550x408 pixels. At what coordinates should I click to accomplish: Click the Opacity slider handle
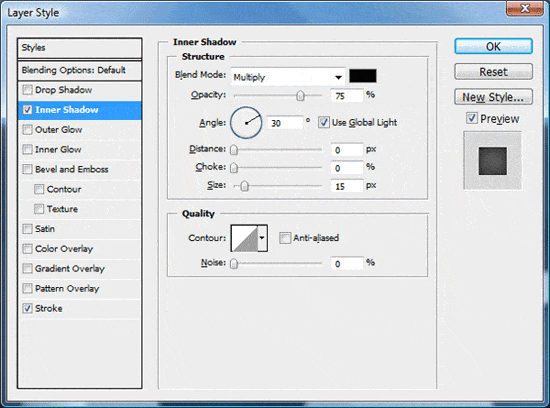point(300,95)
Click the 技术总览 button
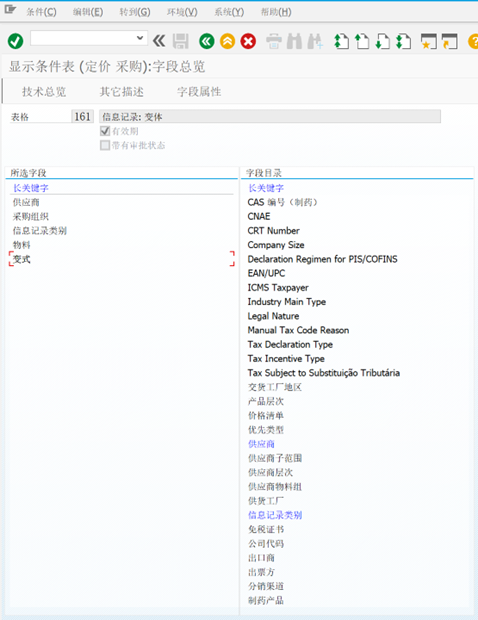 44,92
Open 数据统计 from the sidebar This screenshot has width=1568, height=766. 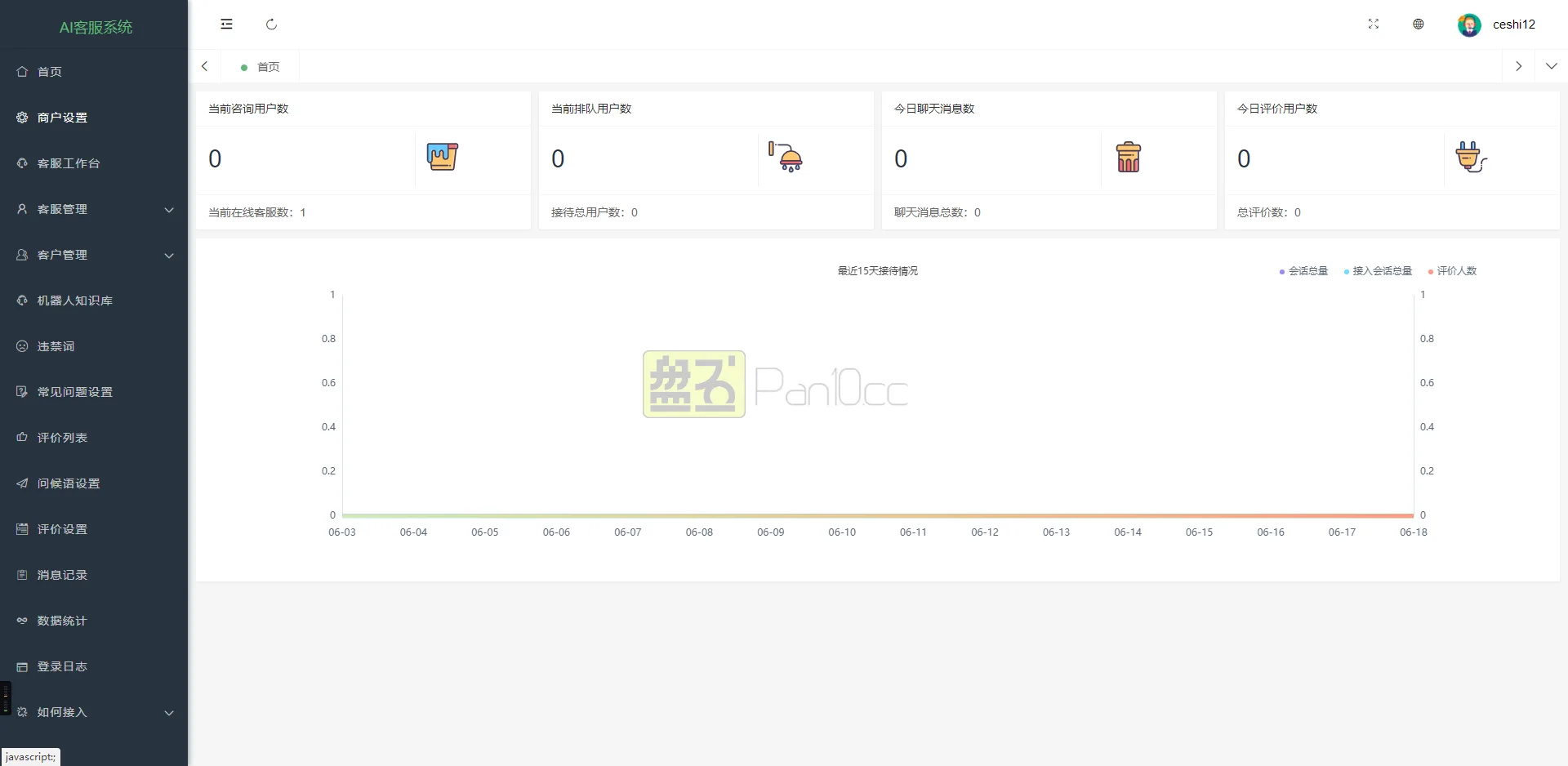pos(61,621)
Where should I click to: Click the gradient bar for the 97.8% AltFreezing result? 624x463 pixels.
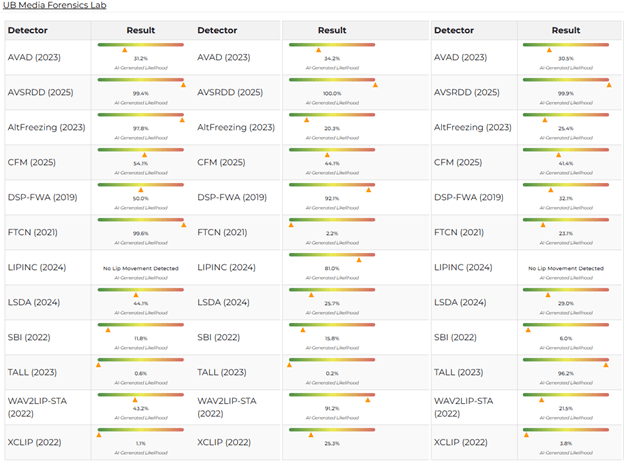[141, 113]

++++++++++

Starting at the line containing "Where should I" and stopping after the last line of the data, rewrite those lines with every answer coordinate offset by 61. Leave the pictures out.

__Answer in full__.
Where should I click to: Click the gradient bar for the 97.8% AltFreezing result? 624x463 pixels.
[202, 174]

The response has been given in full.